O professor Felipe explica que, em número de citações absoluto, só existem três revistas que estão a frente da JACS. "A Nature, a Science e o PNAS [Proceedings of the National Academy of Sciences of the United States of America], que são de cunhos totalmente gerais, e que figuram entre os cinco periódicos mais importantes do mundo, tranquilamente".
Fator de impacto
O fator de impacto (FI) é uma das principais métricas adotadas para mensurar o número de citações de revistas científicas em outras publicações de cunho científico. Em se tratando da JACS, o FI da JACS é 14.357, 533 mil citações no total. "A Nature, que tem o maior fator de impacto de todas, tem 700 mil.
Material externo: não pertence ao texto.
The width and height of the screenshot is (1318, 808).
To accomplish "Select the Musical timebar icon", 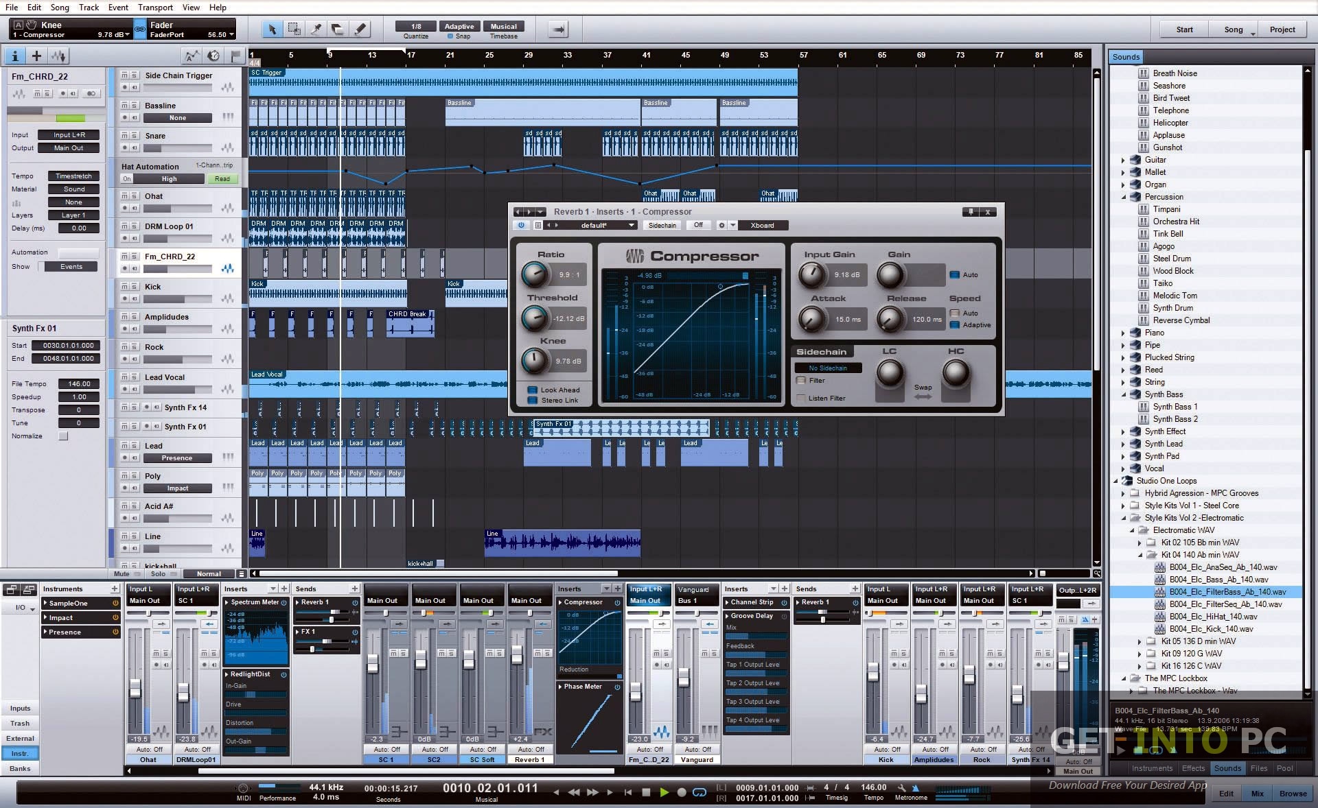I will [501, 25].
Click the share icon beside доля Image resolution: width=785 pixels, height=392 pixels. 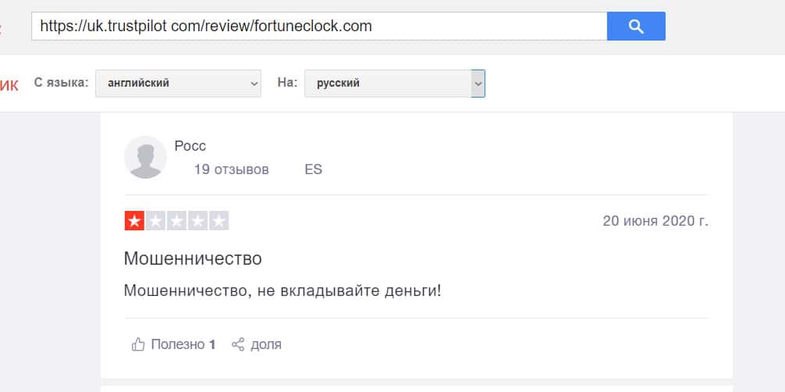[238, 344]
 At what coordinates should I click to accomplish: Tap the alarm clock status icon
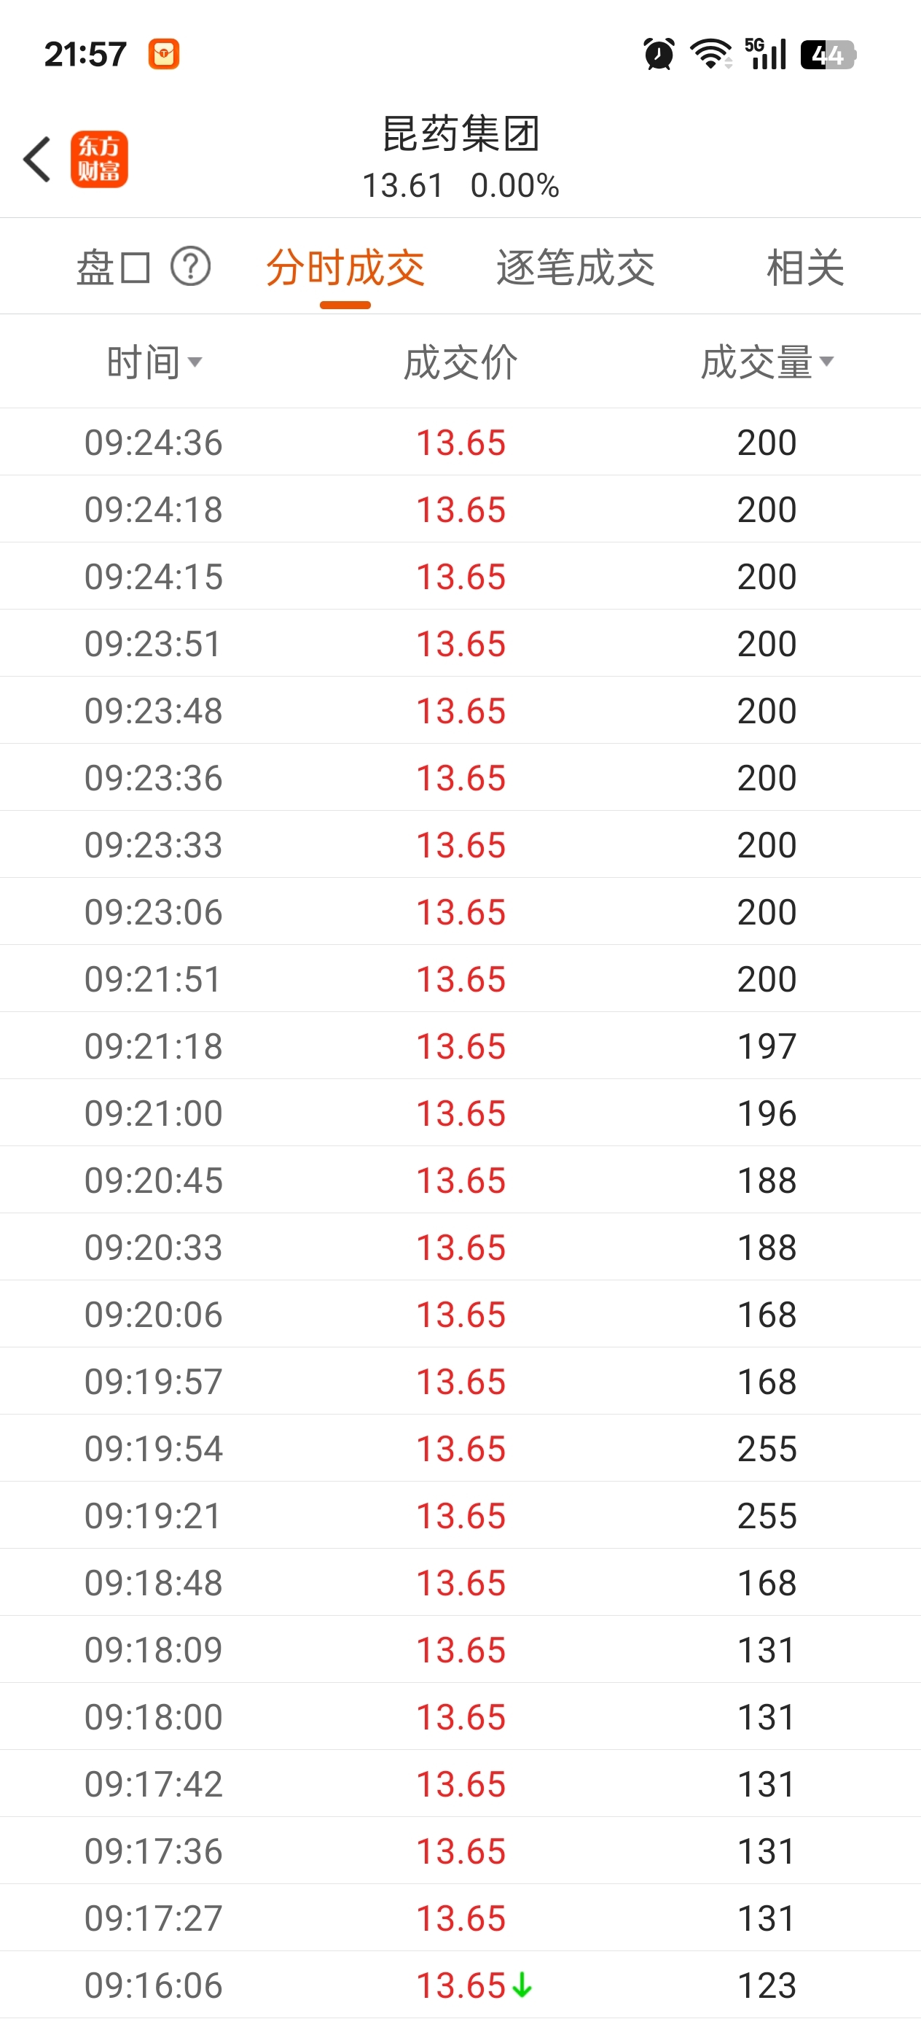pos(658,54)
Mais de 500 mil citações só tem essas quatro revistas [Nature, Science, PNAS, e JACS] e realmente só publicamos lá por causa desse potencial do cádmio de ser um dispositivo emissor de luz", observa.
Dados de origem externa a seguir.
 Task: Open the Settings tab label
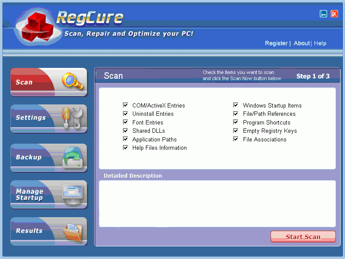[30, 118]
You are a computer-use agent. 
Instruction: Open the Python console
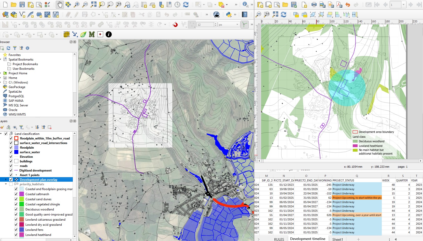[229, 15]
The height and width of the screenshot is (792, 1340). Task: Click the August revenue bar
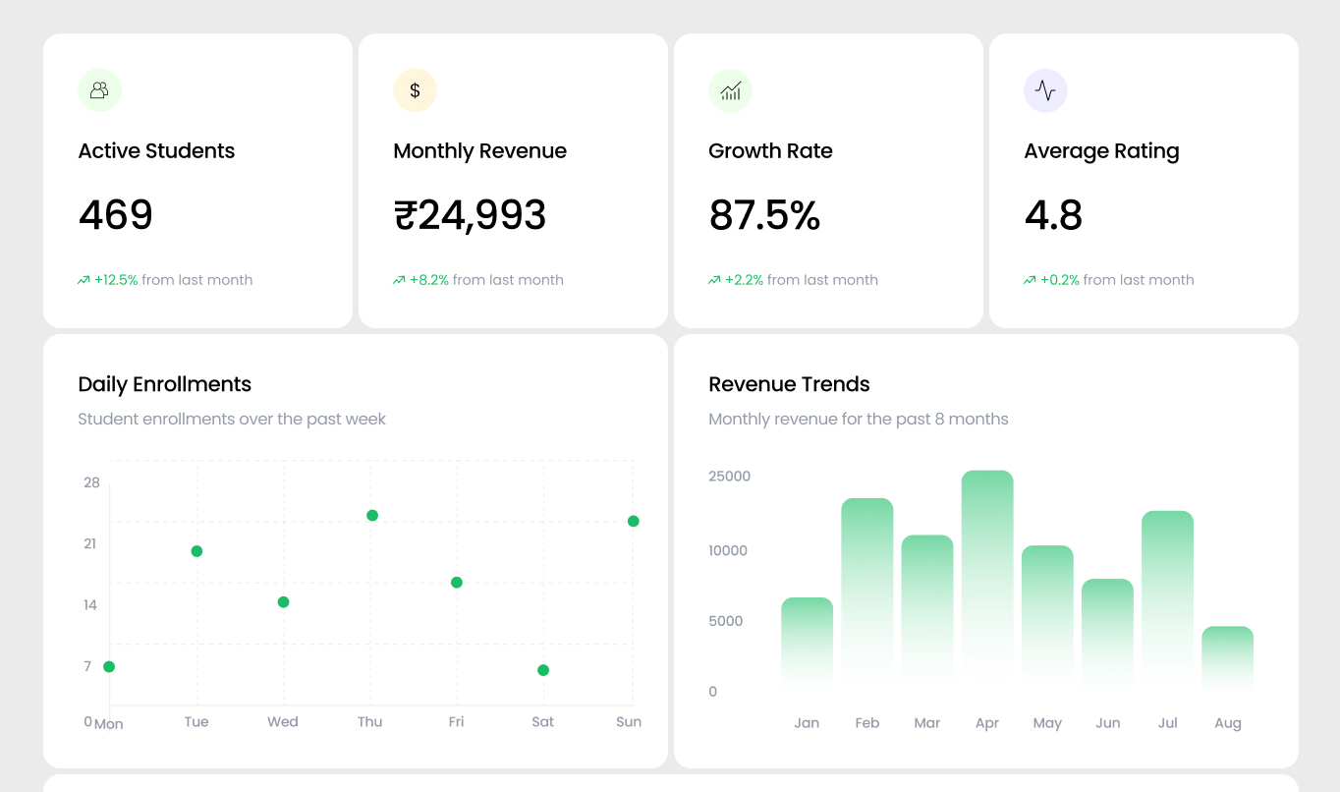tap(1227, 654)
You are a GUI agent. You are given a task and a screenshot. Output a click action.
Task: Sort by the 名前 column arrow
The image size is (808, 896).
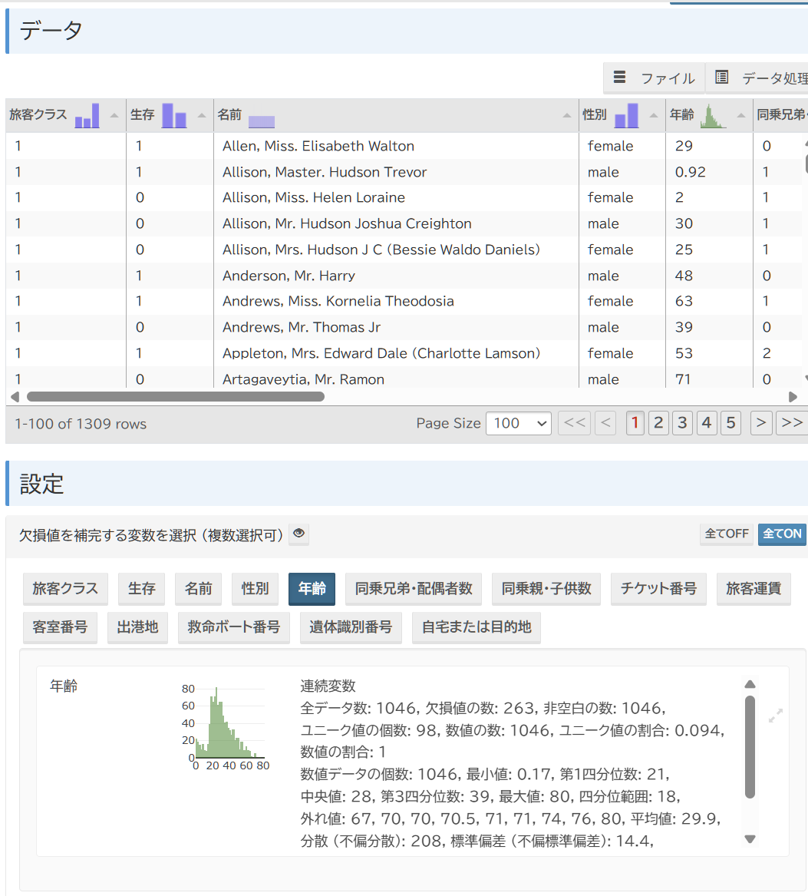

Outro ponto que mostra o interesse na descoberta foi a quantidade de downloads. Em menos de 30 dias foram feitos 1.745 downloads. “Na revista não são likes, são downloads feitos por cientistas”, enfatiza Terra.
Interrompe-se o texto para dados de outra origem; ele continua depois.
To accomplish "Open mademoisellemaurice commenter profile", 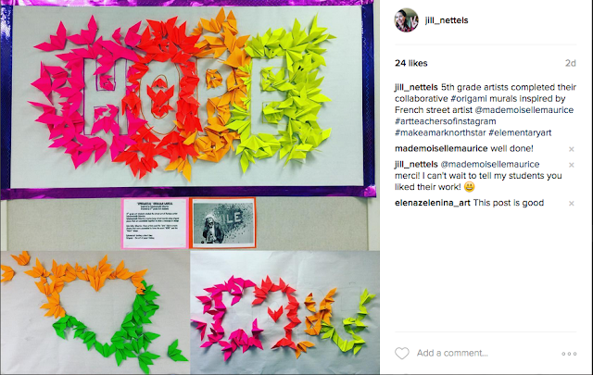I will (441, 148).
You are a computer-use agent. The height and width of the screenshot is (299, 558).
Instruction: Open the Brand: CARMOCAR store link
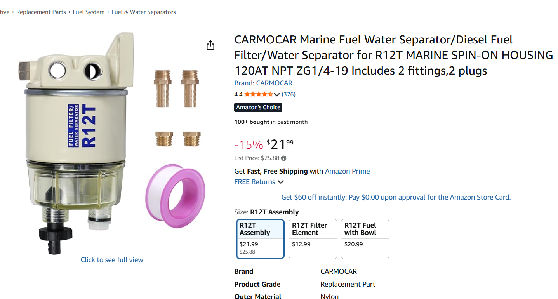[x=263, y=83]
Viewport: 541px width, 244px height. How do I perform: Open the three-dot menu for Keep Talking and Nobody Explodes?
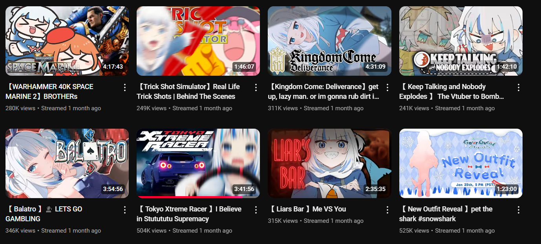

José Antônio do Nascimento defendeu sua tese de doutorado em maio deste ano
Primeiro autor do artigo da JACS enfrenta descaso com a ciência brasileira
O cientista José Antônio do Nascimento Neto, primeiro autor do artigo da revista JACS, defendeu em maio deste ano a tese de doutorado – intitulada Estudo da competição entre os ligantes acetato e 1,4 diazinas: diversidade estrutural e obtenção de complexos fluorescentes – que deu origem ao artigo da revista JACS.
Mesmo tendo no currículo o feito de uma publicação de fator de impacto elevado, José Antônio acha complicado falar em perspectivas para o futuro. “Por enquanto estou vendo as possibilidades de continuar na pesquisa, mas ainda sem algo definido”, afirma.
Modesto, ele afirma que a descoberta da qual faz parte tem um misto de sorte com persistência para fazer muitas amostras. Segundo José Antônio, já havia a percepção de que as amostras analisadas tinham algum potencial. “Mas não esperávamos obter um material com tanta luminescência. No final das contas foi um acaso muito agradável”, conclui.